The signifier that mobilises the ‘no’ is not the pragmatic response to suggestions as to the value of her gesture that her husband suggests to her in order to extricate himself from the intellectual impasse with which he is confronted through the sacrifice of a woman who had not stopped hating him: it is a signifier begrudging any signified – a non-symbolic signifier. In this way, through her radical act of refusal of the order to which she has been asked to consent, Sygne incarnates the signifier of lack in the Other.

By her refusal to enter into the process of symbolic subjectivation, without real compensation – without object a – she holds out against her gesture being symbolically translated. Her no is a pure signifier incomprehensible for the big Other – at that moment identified with Turelure. The ‘no’ of Sygne, in being deprived of any illocutionary value, remains as the Real of the Symbolic; it reveals the fundamental gouge that rips open the established order from its interior by the traumatic insertion of an unintegratable signifier.

In this regard, the ‘no’ of Sygne functions as a pure perlocutionary act, indeed of a non-conventional signifier, purely Real, but of a real that is not the real of the natural force described by Austin, but rather the Real of the enunciation; that is, the impossible harmony of the act of saying in the spoken, the impossible recuperation of the act of saying in the spoken. Sygne thus incarnates the act of saying as impossible, as Impossible to translate into signification.

Her ‘no’ represents the moment when the signifier is symbolically empty, even more where it incarnates the very Empty of the Symbolic, this forever non-integrable part of subjectivity, the tic which says no, in the refusal to see her saying, transformed in spoken:

Hence the versagung, the refusal which she cannot untie, becomes that which the structure of the word implies, versagen, the refusal concerning the said, and, if I wanted to equivocate in order to find the best translation, perdition. All that which is condition becomes perdition.

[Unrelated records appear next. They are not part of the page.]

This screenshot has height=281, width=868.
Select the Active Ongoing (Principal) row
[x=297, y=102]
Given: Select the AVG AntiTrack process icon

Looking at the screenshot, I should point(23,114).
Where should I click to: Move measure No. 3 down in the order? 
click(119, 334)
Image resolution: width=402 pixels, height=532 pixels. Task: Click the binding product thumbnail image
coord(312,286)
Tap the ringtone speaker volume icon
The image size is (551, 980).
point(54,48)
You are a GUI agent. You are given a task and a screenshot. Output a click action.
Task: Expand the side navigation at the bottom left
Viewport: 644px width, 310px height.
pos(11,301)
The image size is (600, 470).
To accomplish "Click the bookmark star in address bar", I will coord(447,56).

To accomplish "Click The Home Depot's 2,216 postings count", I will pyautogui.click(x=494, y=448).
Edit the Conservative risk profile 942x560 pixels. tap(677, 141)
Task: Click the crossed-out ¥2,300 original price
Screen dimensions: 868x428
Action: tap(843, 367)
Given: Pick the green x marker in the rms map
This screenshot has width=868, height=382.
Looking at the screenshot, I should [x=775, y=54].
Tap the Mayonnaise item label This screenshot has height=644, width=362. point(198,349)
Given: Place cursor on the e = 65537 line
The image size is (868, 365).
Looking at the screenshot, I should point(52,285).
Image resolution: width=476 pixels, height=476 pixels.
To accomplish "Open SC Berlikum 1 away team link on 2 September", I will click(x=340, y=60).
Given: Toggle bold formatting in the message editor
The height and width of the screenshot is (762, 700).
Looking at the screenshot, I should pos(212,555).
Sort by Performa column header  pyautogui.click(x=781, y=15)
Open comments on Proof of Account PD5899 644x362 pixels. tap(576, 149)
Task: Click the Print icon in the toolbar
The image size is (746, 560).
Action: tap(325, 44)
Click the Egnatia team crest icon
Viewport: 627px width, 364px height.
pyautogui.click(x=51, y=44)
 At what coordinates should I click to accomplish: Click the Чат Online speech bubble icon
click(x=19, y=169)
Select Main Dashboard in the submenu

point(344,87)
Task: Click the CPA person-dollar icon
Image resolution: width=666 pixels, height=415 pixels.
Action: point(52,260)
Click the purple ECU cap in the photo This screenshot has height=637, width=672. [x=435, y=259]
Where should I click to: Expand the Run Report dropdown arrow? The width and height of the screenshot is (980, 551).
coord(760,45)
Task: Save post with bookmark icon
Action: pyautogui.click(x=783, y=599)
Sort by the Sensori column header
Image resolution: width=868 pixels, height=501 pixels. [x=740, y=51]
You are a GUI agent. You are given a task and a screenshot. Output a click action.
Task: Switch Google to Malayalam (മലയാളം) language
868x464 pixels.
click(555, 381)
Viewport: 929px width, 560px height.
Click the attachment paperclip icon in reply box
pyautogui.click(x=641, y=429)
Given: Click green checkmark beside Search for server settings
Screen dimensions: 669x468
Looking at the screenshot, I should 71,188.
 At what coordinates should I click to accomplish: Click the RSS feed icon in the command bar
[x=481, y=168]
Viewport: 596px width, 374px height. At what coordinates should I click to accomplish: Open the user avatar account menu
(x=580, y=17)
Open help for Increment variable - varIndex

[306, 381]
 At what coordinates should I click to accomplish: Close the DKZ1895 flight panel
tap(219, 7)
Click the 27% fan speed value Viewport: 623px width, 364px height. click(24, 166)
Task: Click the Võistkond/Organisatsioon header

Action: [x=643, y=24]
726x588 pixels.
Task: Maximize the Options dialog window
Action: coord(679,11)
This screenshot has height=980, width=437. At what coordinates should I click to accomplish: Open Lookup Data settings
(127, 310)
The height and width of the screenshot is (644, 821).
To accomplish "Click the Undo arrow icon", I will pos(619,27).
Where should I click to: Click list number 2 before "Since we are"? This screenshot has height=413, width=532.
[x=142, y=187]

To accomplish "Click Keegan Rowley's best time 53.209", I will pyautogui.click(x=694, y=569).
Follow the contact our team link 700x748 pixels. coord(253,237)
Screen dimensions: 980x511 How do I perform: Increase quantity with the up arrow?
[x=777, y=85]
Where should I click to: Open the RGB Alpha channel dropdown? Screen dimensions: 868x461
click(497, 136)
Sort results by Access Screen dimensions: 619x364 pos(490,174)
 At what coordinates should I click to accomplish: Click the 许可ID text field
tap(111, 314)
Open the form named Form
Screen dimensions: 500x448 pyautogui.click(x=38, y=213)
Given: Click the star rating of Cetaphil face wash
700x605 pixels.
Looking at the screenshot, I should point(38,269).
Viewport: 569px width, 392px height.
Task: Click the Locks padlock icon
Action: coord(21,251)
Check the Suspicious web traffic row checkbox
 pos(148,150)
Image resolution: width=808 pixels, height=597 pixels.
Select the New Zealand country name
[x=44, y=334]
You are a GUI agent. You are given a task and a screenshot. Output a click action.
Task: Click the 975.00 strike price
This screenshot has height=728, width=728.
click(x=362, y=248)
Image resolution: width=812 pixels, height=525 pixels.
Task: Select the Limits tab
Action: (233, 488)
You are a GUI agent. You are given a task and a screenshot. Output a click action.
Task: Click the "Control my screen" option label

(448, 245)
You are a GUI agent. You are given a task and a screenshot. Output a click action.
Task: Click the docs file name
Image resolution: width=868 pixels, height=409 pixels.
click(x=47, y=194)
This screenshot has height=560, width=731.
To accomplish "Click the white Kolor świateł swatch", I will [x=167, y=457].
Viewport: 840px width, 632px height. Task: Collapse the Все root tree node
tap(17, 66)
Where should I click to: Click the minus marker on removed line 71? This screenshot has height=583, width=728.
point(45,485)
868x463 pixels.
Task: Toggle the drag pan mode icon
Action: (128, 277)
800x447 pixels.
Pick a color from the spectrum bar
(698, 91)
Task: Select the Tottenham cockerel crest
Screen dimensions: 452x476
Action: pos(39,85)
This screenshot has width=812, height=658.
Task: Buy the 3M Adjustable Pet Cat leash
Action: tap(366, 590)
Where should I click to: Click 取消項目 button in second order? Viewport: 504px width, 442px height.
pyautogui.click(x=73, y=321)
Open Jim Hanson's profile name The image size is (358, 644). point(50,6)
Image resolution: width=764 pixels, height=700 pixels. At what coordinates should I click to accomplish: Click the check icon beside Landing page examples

And that is why here, to not say becomes the not-to-say… At this moment this gap opens itself where only that which is the beginning of a ne-fus-je can be articulated, which would know only how to be a refusal, a ne, this tic, this grimace; in brief, this quivering of the body, this psychosomatic, which is the term that we have to encounter the mark of the signifier. [38]

The non-symbolisable signifier no longer has any conventional effects, but real, that is to say traumatic, effects, as its existence opposes itself to any symbolic recuperation, and this in so far as it incarnates the act of saying in its pure state as a refusal of its reduction to the said, in so far as the signifier remains irreducible to every pragmatic/illocutionary content emanating from the big Other. The Real thus removes the impossible collection from the saying to the said, from the act to its derived content, and it is this internal failure in the field of the Other that the ethical act of Sygne embodies. Whereas the signifier of lack in the Other was reached by Antigone under the effect of her desire for the Thing, on the contrary Sygne incarnates this signifier of lack in the Other. She splits open any possibility of entering in the social/symbolic game that she controls.

Thus as in Stanley Cavell, where the withdrawal of the individual from the conventional system is possible in the name of a radical refusal, as exemplified by the case of Thoreau, Lacan opens the possibility of a radical withdrawal of the individual, of a refusal to play the symbolic game as soon as it closes all access to the affirmation of desire.

However, contrary to Cavell’s theory, where the withdrawal of the individual remains without effect on the conventional system that he abandons (that is the withdrawal described by Walden), in Lacan this withdrawal continues to have its effects on the symbolic system from which it has detached itself, since, reluctant towards any metamorphosis into demand, it reveals the fundamental gap, the radical Void on which the instituted symbolic order pronounces itself.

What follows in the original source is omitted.